We obtained cell viability qHTS concentration-response data for 1,408 substances assayed in 13 cell lines from PubChem; for a subset of these compounds, rodent acute toxicity half-maximal lethal dose (LD50) data were also available. We used the k nearest neighbor classification and random forest QSAR methods to model LD50 data using chemical descriptors either alone (conventional models) or combined with biological descriptors derived from the concentration-response qHTS data (hybrid models). Critical to our approach was the use of a novel noise-filtering algorithm to treat qHTS data.
Both the external classification accuracy and coverage (i.e., fraction of compounds in the external set that fall within the applicability domain) of the hybrid QSAR models were superior to conventional models.
Concentration-response qHTS data may serve as informative biological descriptors of molecules that, when combined with conventional chemical descriptors, may considerably improve the accuracy and utility of computational approaches for predicting in vivo animal toxicity end points.
高通量筛选(qHTS)测定法越来越多地用于鉴定化学危害。在全国毒理学计划与国立卫生研究院化学基因组学中心合作下,数以百计的化学物质已在数十种细胞系中进行了广泛浓度范围的测试。
我们的目标是验证一个假设,即 qHTS 测定的剂量-反应数据点可以作为所测化学物质的生物学描述符,并且与常规化学描述符结合使用时,可以提高定量结构-活性关系(QSAR)模型应用于预测体内毒性终点的准确性。

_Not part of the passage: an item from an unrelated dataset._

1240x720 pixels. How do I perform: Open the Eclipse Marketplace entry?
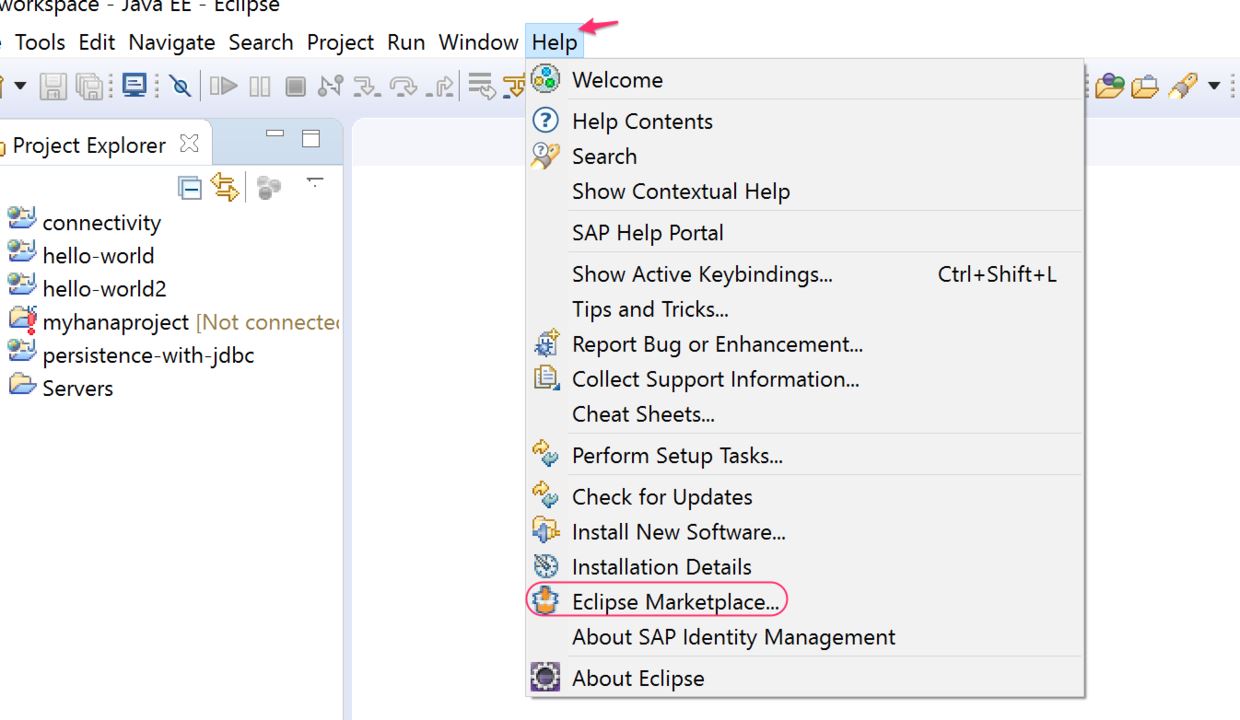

我们从 PubChem 获得了 13 种细胞系中 1408 种物质的细胞活力 qHTS 浓度-反应数据;对于这些化合物中的一部分,也有啮齿动物急性毒性半数致死剂量(LD50)数据。我们使用 k 最近邻分类和随机森林 QSAR 方法,使用化学描述符单独(常规模型)或与从浓度-反应 qHTS 数据得出的生物学描述符相结合(混合模型)来对 LD50 数据进行建模。我们的方法关键在于使用新颖的噪声过滤算法来处理 qHTS 数据。
混合 QSAR 模型的外部分类准确性和覆盖率(即在外部集化合物中属于适用域的化合物的分数)均优于常规模型。
浓度-反应 qHTS 数据可以作为分子的信息生物学描述符,与常规化学描述符结合使用时,可以大大提高计算方法预测体内动物毒性终点的准确性和实用性。